> [Supplied records]:
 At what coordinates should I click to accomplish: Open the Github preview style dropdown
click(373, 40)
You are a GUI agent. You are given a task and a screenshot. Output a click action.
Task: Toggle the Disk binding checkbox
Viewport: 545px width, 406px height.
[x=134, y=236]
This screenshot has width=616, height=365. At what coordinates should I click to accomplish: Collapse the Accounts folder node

> [About this task]:
Say how many lines in the entries include the word "screenshot", with no text around the number.

> [Solution to this problem]:
2